▶ **Verilen metin**
İHD Van Şubesi, kentte yılın ilk 6 ayında bin 170 hak ihlalinin yaşandığı, 175 ev baskınında 199 kişinin gözaltına alındığı ve 35 kişinin ise tutuklandığını açıkladı.
İnsan Hakları Derneği (İHD) Van Şubesi, düzenlediği basın toplantısıyla kentte yaşanan 6 aylık hak ihlalleri raporunu açıkladı. Rapor öncesi kısa bir açıklama yapan İHD Şube Başkanı Murat Melet, ihlallerinde yaşanan artışın temel nedeninin çözülmeyen Kürt sorunu olduğunu söyledi. Van’da batan mülteci teknesini hatırlatan Melet, bu ölümlerin temel nedeninin güvenlik zafiyeti olduğunu belirten Melet, dünyada mültecilerin artık pazarlık haline getirildiğini ve bu politikalar sonucu insanların hayatlarını kaybettiğini ifade etti.
‘Tek adam rejimi’
Raporu okuyan İHD Van Şube Yöneticisi Kasım Kalkan, 2020 yılının “tek adam” yönetiminin gün geçtikçe kendisini daha da kurumsallaştırdığı, OHAL uygulamalarının kalıcı ve yoğun şiddet içerikli bir hale geldiği, kadına yönelik şiddetin tırmanış gösterdiği, basına ve düşünce özgürlüğüne çeşitli kısıtlamalar getirildiği, çatışmalı ortamın devam ettiği bir yıl olduğunu belirtti. Kalkan, bölgede devam eden savaş ve çatışma ortamının başta yaşam hakkı olmak üzere bireysel ve kolektif tüm hakların kullanılmasının önündeki en büyük engel olduğunun altını çizdi.

▶ **Alıştırma amacı**
İHD Van raporu haberindeki "İHD Van Şubesi, kentte" ifadesinden "kaybettiğini ifade etti." ifadesine kadar olan bölümü, "mülteci" yerine "göçmen" koyarak yeniden yazar mısın? Buradaki kayıtların İHD Van raporu haberiyle hiçbir bağı yoktur.

▶ **Sağlanan kayıtlar**

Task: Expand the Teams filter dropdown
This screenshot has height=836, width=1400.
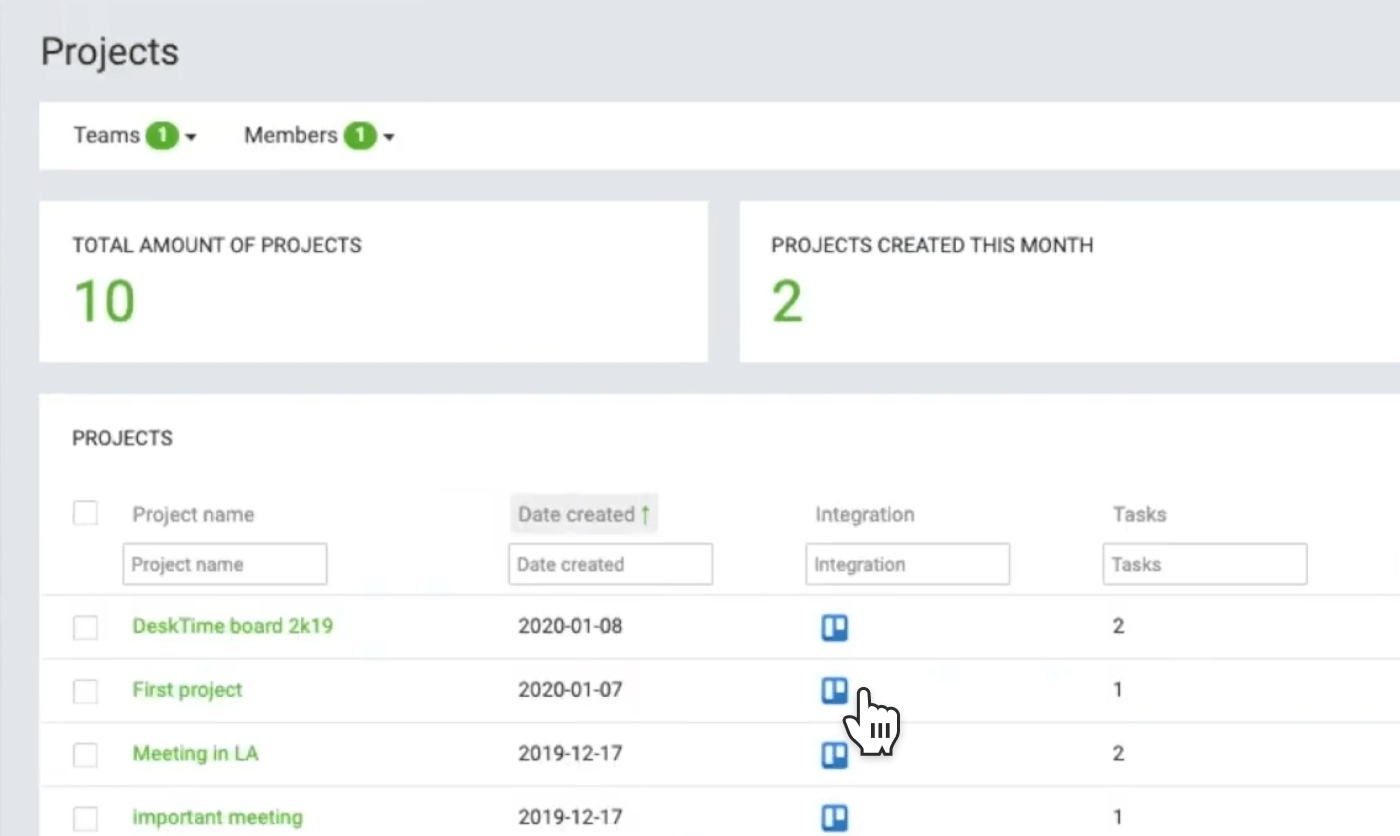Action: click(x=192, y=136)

==

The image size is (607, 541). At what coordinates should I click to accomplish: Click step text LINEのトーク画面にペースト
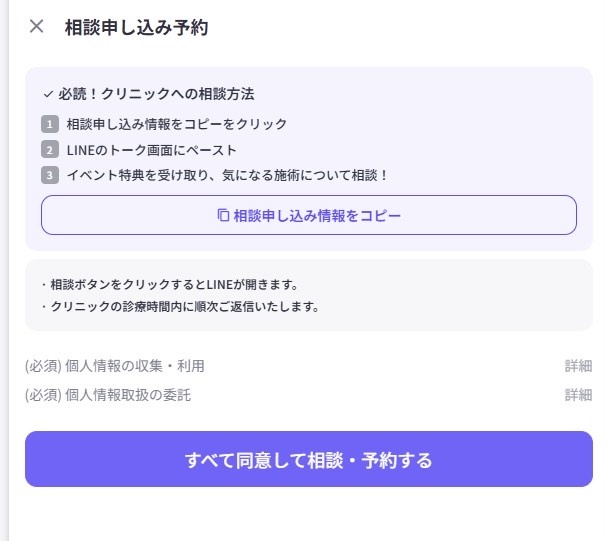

▶ **Tam yanıt**
İHD Van Şubesi, kentte yılın ilk 6 ayında bin 170 hak ihlalinin yaşandığı, 175 ev baskınında 199 kişinin gözaltına alındığı ve 35 kişinin ise tutuklandığını açıkladı.
İnsan Hakları Derneği (İHD) Van Şubesi, düzenlediği basın toplantısıyla kentte yaşanan 6 aylık hak ihlalleri raporunu açıkladı. Rapor öncesi kısa bir açıklama yapan İHD Şube Başkanı Murat Melet, ihlallerinde yaşanan artışın temel nedeninin çözülmeyen Kürt sorunu olduğunu söyledi. Van’da batan göçmen teknesini hatırlatan Melet, bu ölümlerin temel nedeninin güvenlik zafiyeti olduğunu belirten Melet, dünyada göçmenlerin artık pazarlık haline getirildiğini ve bu politikalar sonucu insanların hayatlarını kaybettiğini ifade etti.